Bahkan, jika ajaran Islam dilaksanakan dengan baik, maka manfaatnya akan dirasakan oleh seluruh manusia dan alam semesta (QS al-Anbiya: 107). Harus disadari bahwa ekonomi syariah tidak bersifat diskriminatif karena ia bagian dari ajaran Islam yang telah Allah turunkan untuk seluruh manusia dan bukan diturunkan untuk etnis atau ras tertentu saja (QS Saba : 28).
Insya Allah tidak akan ada pihak yang dizalimi karena sesungguhnya ekonomi syariah itu dibangun di atas prinsip keadilan (QS al-Hadid: 25) dan prinsip antieksploitasi (QS Al Baqarah: 279). Bagi Indonesia, sikap Inggris ini harus dipandang sebagai sesuatu yang positif dalam menumbuhkan kompetisi yang sehat.
Kita tidak perlu khawatir, apalagi Indonesia kaya dengan sumber daya. Penulis memperkirakan peta pangsa pasar sukuk yang selama ini didominasi Malaysia akan berubah dalam waktu kurang dari 10 tahun. Bisa jadi, Indonesia yang nantinya akan menjadi leader penerbitan sukuk dunia.
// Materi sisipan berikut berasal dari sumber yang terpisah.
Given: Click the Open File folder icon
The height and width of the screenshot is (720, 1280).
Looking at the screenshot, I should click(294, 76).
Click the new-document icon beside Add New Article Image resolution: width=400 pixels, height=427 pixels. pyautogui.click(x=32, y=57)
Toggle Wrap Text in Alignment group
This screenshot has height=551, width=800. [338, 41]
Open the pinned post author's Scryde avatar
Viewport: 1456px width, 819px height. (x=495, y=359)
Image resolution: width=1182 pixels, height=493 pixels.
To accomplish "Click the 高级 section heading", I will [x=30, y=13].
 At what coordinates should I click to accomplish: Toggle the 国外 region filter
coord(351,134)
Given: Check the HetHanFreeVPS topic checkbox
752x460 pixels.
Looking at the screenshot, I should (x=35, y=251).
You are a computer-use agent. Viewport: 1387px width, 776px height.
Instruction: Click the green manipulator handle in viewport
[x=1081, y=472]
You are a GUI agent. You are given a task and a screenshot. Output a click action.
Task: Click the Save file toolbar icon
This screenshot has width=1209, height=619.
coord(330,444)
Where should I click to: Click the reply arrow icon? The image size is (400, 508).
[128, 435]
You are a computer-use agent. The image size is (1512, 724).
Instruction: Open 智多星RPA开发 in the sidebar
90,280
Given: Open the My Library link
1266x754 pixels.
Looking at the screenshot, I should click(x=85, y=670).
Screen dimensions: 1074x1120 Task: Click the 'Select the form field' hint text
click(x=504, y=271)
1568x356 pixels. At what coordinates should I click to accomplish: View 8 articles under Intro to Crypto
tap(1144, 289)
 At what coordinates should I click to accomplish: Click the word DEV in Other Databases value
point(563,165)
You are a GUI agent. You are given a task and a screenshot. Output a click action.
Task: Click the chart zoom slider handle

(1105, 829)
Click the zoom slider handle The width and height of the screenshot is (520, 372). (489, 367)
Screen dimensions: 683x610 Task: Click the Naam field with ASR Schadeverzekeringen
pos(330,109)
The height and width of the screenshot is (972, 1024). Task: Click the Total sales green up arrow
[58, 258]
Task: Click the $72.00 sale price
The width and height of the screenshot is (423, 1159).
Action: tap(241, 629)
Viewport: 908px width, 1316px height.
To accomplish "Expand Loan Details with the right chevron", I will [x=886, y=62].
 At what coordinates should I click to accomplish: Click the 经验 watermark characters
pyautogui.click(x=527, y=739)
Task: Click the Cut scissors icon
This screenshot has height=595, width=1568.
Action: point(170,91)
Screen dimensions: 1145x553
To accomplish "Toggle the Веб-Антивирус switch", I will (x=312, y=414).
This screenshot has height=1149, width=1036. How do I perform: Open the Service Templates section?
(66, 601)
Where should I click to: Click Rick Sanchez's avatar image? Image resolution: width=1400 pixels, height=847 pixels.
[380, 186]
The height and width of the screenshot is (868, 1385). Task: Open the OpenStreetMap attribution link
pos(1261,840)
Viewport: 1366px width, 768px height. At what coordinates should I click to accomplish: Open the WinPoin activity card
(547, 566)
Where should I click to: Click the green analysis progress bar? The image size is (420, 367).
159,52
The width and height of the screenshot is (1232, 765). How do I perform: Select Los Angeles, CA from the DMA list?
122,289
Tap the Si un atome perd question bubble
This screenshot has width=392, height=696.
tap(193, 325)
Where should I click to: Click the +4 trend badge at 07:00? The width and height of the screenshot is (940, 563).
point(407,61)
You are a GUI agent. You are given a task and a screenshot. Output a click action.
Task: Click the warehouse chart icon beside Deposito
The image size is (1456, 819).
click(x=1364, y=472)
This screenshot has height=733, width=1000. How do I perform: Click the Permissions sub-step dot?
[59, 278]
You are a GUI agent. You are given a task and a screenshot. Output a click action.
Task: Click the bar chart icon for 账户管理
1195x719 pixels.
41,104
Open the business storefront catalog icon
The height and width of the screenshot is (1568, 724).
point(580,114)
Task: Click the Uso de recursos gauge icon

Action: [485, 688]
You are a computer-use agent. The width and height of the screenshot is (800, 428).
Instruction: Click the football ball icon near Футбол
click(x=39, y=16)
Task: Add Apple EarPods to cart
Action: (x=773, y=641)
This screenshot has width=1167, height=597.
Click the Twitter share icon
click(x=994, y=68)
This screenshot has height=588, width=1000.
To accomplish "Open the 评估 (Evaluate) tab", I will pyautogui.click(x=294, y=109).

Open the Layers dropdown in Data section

Yang terpenting adalah komitmen dan keberpihakan kita untuk menjadikan ekonomi syariah sebagai panglima perekonomian nasional.
Ikhtisar:
- Inggris sangat memahami manfaat yang besar akan lahir dengan mempraktikkan bisnis syariah.
- Potensi dana dari Timur Tengah sangat besar.